- Given records:
══════════

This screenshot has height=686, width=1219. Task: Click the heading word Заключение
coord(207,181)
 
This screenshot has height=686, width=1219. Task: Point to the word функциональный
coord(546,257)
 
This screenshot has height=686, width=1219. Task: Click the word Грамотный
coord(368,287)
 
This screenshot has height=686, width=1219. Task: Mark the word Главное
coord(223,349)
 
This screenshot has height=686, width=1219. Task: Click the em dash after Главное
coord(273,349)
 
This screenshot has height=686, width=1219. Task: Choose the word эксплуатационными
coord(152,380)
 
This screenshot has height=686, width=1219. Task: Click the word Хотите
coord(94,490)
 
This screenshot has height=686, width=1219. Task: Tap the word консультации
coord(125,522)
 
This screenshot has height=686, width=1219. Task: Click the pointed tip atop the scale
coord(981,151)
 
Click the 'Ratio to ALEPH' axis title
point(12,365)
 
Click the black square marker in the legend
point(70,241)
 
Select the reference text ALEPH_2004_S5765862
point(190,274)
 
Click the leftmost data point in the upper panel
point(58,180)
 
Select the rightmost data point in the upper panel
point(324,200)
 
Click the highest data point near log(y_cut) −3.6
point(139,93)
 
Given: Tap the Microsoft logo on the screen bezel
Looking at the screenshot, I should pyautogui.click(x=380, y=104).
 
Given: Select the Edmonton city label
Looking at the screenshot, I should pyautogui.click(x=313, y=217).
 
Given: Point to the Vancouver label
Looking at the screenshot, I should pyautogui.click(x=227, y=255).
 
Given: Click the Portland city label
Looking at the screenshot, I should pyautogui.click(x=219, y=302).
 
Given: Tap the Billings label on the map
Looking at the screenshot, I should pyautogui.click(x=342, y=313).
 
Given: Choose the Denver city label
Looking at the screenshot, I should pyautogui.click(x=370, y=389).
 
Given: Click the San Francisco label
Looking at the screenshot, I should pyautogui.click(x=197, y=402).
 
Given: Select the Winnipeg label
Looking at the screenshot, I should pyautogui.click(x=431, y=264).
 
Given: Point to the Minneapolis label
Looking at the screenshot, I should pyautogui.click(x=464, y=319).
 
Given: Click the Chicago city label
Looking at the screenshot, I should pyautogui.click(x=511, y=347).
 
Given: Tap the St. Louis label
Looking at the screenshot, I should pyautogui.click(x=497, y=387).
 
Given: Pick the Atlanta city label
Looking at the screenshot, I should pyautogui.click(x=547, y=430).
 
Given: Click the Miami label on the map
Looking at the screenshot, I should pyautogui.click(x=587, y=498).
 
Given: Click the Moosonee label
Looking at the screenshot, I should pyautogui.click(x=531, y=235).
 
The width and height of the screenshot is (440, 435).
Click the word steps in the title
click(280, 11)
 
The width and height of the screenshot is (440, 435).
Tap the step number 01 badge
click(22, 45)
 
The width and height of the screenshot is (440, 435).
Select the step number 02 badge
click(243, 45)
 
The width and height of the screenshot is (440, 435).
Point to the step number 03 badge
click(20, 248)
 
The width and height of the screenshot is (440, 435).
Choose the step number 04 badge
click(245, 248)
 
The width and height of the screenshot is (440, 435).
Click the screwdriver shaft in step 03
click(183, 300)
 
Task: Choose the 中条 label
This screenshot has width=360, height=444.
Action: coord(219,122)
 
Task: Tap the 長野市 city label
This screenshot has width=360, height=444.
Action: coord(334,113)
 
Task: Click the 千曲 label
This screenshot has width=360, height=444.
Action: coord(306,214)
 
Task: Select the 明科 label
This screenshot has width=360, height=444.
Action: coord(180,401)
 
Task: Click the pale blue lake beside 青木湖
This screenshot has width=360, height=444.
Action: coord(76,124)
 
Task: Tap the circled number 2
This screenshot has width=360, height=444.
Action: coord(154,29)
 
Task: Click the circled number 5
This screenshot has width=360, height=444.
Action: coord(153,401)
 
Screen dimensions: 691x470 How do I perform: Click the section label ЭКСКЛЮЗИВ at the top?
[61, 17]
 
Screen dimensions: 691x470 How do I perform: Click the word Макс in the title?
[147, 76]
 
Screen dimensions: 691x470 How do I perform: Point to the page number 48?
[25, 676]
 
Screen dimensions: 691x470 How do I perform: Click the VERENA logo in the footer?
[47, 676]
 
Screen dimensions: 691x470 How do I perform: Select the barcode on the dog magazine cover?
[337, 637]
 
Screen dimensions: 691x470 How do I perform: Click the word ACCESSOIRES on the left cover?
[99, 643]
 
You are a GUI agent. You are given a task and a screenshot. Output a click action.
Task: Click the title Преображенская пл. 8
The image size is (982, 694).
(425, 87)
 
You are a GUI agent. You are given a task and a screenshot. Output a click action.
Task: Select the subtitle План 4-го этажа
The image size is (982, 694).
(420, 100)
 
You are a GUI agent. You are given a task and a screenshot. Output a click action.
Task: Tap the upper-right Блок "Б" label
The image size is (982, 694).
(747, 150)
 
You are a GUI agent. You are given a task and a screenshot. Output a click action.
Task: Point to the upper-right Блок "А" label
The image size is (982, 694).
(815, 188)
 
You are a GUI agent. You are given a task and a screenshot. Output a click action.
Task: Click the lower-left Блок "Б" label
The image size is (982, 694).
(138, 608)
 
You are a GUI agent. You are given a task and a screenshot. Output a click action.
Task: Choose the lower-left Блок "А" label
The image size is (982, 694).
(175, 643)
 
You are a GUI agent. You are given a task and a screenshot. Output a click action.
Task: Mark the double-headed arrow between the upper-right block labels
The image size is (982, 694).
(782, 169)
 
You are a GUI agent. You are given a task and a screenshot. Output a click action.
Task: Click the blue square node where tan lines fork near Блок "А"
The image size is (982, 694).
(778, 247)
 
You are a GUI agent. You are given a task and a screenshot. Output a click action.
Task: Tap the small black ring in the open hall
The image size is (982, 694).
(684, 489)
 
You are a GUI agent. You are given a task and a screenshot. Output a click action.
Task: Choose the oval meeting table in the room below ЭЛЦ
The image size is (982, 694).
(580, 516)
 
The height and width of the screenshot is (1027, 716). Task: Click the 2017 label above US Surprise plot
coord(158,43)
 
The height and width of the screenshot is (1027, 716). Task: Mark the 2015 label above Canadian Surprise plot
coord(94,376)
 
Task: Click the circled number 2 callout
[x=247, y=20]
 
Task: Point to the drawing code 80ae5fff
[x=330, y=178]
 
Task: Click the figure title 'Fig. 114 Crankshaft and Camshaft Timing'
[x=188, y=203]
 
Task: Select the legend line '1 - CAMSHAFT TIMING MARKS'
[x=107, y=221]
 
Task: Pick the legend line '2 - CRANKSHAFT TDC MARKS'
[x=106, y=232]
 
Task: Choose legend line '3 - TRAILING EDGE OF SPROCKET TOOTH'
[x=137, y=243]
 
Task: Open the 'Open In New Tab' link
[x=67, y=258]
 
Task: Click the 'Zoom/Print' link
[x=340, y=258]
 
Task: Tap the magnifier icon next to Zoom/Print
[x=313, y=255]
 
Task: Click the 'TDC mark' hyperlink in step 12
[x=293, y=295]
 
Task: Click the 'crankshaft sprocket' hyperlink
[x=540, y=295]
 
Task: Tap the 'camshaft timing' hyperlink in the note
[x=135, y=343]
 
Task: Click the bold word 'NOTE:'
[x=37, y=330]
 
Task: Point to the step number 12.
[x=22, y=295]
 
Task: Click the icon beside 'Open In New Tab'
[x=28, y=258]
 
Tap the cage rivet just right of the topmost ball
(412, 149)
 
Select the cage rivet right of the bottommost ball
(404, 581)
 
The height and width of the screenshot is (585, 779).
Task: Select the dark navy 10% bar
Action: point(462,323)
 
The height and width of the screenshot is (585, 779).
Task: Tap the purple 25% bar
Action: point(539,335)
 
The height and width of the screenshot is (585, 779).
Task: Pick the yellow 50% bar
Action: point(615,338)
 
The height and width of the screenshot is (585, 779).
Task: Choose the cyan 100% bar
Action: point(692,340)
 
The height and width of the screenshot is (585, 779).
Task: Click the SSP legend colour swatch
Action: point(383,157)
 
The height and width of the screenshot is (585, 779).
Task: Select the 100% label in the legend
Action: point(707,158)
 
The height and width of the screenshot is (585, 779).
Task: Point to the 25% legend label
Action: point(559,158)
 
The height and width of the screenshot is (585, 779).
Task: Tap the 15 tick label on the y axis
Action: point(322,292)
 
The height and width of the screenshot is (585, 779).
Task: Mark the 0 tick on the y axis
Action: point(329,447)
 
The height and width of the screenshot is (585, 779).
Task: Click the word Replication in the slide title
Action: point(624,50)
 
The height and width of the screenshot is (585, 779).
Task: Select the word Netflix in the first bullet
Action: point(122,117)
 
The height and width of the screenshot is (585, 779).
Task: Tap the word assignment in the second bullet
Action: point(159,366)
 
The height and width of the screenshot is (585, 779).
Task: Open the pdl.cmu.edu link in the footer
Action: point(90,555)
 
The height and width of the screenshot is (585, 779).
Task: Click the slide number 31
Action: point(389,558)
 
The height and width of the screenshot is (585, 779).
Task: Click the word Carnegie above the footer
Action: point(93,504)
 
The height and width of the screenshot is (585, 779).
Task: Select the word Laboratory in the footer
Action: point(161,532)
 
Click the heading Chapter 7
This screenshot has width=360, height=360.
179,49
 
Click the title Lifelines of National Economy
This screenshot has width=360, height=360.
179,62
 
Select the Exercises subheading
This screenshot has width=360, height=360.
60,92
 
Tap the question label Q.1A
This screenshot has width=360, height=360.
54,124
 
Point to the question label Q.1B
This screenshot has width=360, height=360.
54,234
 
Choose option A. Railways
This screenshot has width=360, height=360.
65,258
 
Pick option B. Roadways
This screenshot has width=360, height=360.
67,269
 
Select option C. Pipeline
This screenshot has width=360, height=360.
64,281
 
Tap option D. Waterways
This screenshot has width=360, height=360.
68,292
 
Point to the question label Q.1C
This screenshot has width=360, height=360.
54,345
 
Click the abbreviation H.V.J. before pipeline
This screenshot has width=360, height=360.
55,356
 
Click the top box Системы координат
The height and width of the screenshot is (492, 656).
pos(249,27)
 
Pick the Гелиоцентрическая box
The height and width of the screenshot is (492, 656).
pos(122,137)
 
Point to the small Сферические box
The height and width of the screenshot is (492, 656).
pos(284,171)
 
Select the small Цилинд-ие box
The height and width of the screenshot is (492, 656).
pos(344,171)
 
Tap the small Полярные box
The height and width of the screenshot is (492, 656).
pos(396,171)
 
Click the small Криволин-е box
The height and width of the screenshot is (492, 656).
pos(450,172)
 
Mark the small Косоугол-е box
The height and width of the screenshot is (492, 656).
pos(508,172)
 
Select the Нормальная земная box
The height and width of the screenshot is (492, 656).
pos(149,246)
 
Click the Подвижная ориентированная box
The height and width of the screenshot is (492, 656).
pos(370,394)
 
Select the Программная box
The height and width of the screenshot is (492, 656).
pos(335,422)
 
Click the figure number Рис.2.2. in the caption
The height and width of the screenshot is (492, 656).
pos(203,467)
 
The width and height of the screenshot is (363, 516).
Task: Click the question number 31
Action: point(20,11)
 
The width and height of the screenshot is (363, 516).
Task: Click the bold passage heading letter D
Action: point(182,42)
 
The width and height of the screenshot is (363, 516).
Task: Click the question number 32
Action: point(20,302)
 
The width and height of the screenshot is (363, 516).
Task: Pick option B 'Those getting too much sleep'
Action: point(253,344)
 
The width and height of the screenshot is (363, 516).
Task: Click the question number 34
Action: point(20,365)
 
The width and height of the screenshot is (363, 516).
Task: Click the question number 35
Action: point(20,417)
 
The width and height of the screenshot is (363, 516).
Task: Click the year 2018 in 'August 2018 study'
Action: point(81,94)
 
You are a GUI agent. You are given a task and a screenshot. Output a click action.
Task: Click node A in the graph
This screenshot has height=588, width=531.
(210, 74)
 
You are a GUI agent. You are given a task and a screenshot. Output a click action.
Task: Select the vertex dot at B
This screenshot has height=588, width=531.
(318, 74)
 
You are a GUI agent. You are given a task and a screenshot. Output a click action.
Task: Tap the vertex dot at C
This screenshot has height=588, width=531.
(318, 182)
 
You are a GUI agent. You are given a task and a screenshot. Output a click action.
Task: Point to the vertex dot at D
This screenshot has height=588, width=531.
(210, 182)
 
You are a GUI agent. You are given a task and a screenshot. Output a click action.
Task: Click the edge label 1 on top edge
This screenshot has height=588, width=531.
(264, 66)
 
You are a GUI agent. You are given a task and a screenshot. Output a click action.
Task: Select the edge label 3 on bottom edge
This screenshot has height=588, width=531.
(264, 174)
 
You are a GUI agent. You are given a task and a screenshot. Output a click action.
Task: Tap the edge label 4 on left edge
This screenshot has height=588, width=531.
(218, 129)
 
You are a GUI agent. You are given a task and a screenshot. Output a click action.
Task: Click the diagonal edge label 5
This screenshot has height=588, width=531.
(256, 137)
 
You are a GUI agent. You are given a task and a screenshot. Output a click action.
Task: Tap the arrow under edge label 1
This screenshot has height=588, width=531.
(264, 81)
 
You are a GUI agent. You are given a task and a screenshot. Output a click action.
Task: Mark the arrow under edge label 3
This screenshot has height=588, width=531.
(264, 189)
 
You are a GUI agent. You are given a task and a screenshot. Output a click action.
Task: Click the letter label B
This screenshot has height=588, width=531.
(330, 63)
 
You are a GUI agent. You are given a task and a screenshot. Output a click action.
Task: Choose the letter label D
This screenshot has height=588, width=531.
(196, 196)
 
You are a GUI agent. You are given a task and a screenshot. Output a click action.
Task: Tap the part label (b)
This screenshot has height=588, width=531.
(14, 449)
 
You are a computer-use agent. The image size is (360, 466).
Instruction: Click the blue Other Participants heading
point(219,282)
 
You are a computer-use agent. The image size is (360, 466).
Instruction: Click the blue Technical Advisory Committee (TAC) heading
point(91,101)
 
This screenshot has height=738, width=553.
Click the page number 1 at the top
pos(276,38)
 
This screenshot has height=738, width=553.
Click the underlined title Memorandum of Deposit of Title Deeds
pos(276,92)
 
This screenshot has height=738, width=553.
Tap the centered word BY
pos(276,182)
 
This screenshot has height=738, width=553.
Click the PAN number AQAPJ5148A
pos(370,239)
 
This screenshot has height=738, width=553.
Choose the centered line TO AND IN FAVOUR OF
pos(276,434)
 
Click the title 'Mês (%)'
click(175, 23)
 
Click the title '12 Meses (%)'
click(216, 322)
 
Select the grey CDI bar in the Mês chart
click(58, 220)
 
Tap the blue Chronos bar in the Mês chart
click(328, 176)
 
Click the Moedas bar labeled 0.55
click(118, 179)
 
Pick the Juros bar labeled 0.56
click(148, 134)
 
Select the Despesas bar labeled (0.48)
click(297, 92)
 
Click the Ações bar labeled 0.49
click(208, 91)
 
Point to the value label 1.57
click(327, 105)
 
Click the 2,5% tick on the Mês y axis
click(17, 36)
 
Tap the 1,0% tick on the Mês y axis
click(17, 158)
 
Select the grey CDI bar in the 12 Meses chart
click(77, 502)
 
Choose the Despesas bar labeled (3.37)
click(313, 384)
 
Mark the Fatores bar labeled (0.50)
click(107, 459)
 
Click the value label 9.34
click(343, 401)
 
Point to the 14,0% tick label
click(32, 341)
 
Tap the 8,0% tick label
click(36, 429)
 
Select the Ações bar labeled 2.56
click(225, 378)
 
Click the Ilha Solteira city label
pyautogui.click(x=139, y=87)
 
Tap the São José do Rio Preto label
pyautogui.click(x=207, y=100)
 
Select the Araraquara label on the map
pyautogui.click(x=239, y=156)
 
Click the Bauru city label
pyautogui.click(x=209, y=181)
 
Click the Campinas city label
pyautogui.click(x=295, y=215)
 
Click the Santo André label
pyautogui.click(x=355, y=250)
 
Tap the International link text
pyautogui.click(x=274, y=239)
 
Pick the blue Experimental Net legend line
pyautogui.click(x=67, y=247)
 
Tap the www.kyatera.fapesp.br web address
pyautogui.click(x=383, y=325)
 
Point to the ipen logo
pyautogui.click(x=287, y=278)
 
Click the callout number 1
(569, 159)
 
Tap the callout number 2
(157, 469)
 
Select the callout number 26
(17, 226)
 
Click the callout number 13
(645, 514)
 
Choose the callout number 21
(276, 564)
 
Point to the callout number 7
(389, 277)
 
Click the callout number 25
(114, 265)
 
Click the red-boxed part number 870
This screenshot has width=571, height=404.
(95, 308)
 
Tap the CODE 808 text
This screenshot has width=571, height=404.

══════════

- Request: In the stretch from the line containing "Task: Click the 'TDC" through the line containing "Action: point(122,117)", replace "hyperlink" with "link" and give back only those lines, with everything else left unchanged.

- Solution to this problem:
Task: Click the 'TDC mark' link in step 12
[x=293, y=295]
 
Task: Click the 'crankshaft sprocket' link
[x=540, y=295]
 
Task: Tap the 'camshaft timing' link in the note
[x=135, y=343]
 
Task: Click the bold word 'NOTE:'
[x=37, y=330]
 
Task: Point to the step number 12.
[x=22, y=295]
 
Task: Click the icon beside 'Open In New Tab'
[x=28, y=258]
 
Tap the cage rivet just right of the topmost ball
(412, 149)
 
Select the cage rivet right of the bottommost ball
(404, 581)
 
The height and width of the screenshot is (585, 779).
Task: Select the dark navy 10% bar
Action: point(462,323)
 
The height and width of the screenshot is (585, 779).
Task: Tap the purple 25% bar
Action: point(539,335)
 
The height and width of the screenshot is (585, 779).
Task: Pick the yellow 50% bar
Action: point(615,338)
 
The height and width of the screenshot is (585, 779).
Task: Choose the cyan 100% bar
Action: point(692,340)
 
The height and width of the screenshot is (585, 779).
Task: Click the SSP legend colour swatch
Action: point(383,157)
 
The height and width of the screenshot is (585, 779).
Task: Select the 100% label in the legend
Action: point(707,158)
 
The height and width of the screenshot is (585, 779).
Task: Point to the 25% legend label
Action: point(559,158)
 
The height and width of the screenshot is (585, 779).
Task: Tap the 15 tick label on the y axis
Action: point(322,292)
 
The height and width of the screenshot is (585, 779).
Task: Mark the 0 tick on the y axis
Action: point(329,447)
 
The height and width of the screenshot is (585, 779).
Task: Click the word Replication in the slide title
Action: point(624,50)
 
The height and width of the screenshot is (585, 779).
Task: Select the word Netflix in the first bullet
Action: point(122,117)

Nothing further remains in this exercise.